**Exercise goal**
The full set of records must be printed exactly as given.

--- --- ---

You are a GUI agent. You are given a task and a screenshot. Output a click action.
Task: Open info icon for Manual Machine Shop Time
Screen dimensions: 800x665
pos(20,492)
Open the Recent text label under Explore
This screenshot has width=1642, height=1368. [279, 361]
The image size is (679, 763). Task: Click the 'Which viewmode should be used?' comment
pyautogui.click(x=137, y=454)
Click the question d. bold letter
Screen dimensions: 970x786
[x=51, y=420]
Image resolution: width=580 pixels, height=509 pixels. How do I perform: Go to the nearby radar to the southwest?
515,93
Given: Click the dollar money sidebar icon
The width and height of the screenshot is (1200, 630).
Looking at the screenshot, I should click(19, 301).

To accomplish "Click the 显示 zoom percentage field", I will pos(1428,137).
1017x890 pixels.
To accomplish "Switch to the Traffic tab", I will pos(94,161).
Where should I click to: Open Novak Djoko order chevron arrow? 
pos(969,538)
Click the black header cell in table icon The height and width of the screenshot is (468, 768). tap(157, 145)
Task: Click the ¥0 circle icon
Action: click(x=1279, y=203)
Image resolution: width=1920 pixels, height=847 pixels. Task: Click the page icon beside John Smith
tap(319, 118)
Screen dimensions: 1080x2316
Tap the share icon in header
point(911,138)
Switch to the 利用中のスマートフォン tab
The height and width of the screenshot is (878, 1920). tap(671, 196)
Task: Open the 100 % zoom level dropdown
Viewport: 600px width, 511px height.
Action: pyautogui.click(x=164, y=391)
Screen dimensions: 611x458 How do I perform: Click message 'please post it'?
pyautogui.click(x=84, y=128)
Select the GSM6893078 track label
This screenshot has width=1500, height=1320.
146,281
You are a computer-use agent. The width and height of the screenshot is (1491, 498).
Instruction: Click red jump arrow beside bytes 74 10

--- --- ---

**Response box**
You are a GUI agent. You are given a task and a screenshot. Output a click action.
Task: Open info icon for Manual Machine Shop Time
Screen dimensions: 800x665
pos(20,492)
Open the Recent text label under Explore
This screenshot has width=1642, height=1368. [279, 361]
The image size is (679, 763). Task: Click the 'Which viewmode should be used?' comment
pyautogui.click(x=137, y=454)
Click the question d. bold letter
Screen dimensions: 970x786
[x=51, y=420]
Image resolution: width=580 pixels, height=509 pixels. How do I perform: Go to the nearby radar to the southwest?
515,93
Given: Click the dollar money sidebar icon
The width and height of the screenshot is (1200, 630).
Looking at the screenshot, I should click(19, 301).

To accomplish "Click the 显示 zoom percentage field", I will pos(1428,137).
1017x890 pixels.
To accomplish "Switch to the Traffic tab", I will pos(94,161).
Where should I click to: Open Novak Djoko order chevron arrow? 
pos(969,538)
Click the black header cell in table icon The height and width of the screenshot is (468, 768). tap(157, 145)
Task: Click the ¥0 circle icon
Action: click(x=1279, y=203)
Image resolution: width=1920 pixels, height=847 pixels. Task: Click the page icon beside John Smith
tap(319, 118)
Screen dimensions: 1080x2316
Tap the share icon in header
point(911,138)
Switch to the 利用中のスマートフォン tab
The height and width of the screenshot is (878, 1920). tap(671, 196)
Task: Open the 100 % zoom level dropdown
Viewport: 600px width, 511px height.
Action: pyautogui.click(x=164, y=391)
Screen dimensions: 611x458 How do I perform: Click message 'please post it'?
pyautogui.click(x=84, y=128)
Select the GSM6893078 track label
This screenshot has width=1500, height=1320.
146,281
You are a computer-use agent. The width and height of the screenshot is (1491, 498).
Instruction: Click red jump arrow beside bytes 74 10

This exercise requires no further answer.